Attitude This term describes the general orientation of the firing ship to its target. Is it level, climbing, or diving? A climbing ship can shoot flat and still hit an enemy target that would otherwise be in the high arc; the target isn’t really over the firing ship if the firing ship is heading toward it straight-on. It should be difficult but possible for a ship to perform minor attitude adjustments or spins to freely face in any orientation for a shot. However, for the purposes of game play we’ll say that a ship must spend most of the game round pointing in the right direction to shoot. In other words, a ship can’t ignore firing arcs by simply spinning left, right, up, and down as it moves. Level: The firing ship did not make a maneuver that changed its elevation during the most recent movement phase. Weapons firing into all standard arcs may only fire on targets with a flat aspect. Climbing: The firing ship gained elevation in the last movement phase. In its forward arc of fire, a climbing ship may fire on targets with a flat or high aspect, and in its aft arc of fire, the ship may fire on ships with a flat or low aspect. Weapons firing into other arcs can only fire on flat-aspect targets. Diving: The firing ship lost elevation in the last movement phase. In its forward arc of fire, a diving ship may fire on targets with a flat or low aspect. In its aft arc of fire, the ship may fire on targets with a flat or high aspect. Weapons firing into other arcs may only fire on flat-aspect targets.

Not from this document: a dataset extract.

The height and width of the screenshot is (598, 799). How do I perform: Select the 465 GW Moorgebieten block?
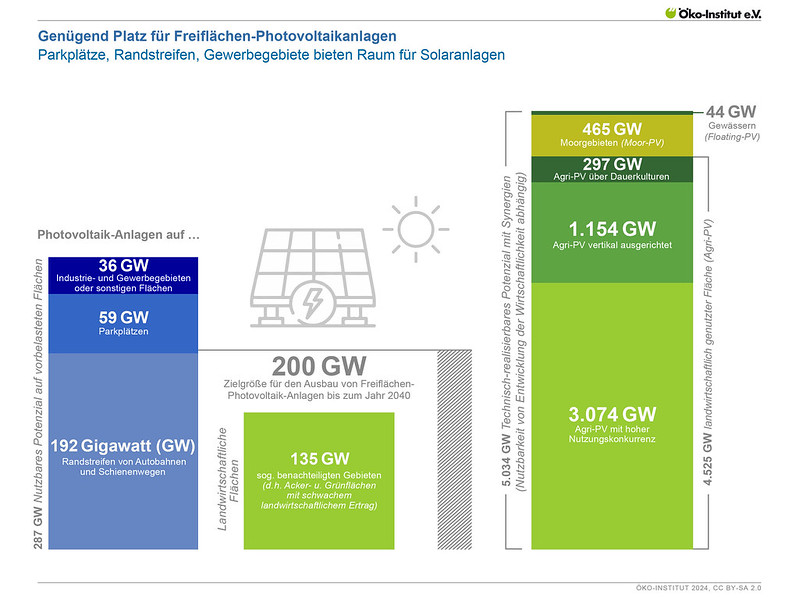coord(613,135)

High and Low Arcs In 3D combat, two new firing arcs are added to the six standard arcs (forward, aft, starboard, port, zero-starboard, and zero-port): the high and low arcs. The high arc is defined as any hex whose vertical separation is at least one hex more than its horizontal separation. For example, an External cruiser that is exactly one hex higher than a Concord battleship but occupies the same horizontal hex would be in the battleship’s high firing arc. Similarly, if the enemy ship was located in a hex five megameters higher and only two hexes distant horizontally, it would also be in the high arc. The low arc is exactly like the high arc, but in reverse. In the example above, the Concord battleship would be located in the External cruiser’s low arc. Weapon Firing Arcs: The high and low firing arcs are treated exactly like the other standard arcs for purposes of ship construction and designating arcs of fire for weapons. For example, a turret normally permits three firing arcs, so a ship designer could designate those as the forward, port, and high arcs (a wing turret portside), or maybe the port, starboard, and low arcs (a belly turret midships). Universal Turrets: A weapon turret can fire into four arcs if it’s designated as a universal turret. One of the arcs must be high or low; the costs is an additional 25% cost and space above and beyond a standard turret. In other words, a standard turret requires an additional 25% cost and space, and a universal turret requires an additional 50% cost and space beyond that of a standard mount for the same weapon. See Chapter 5: Ship Construction.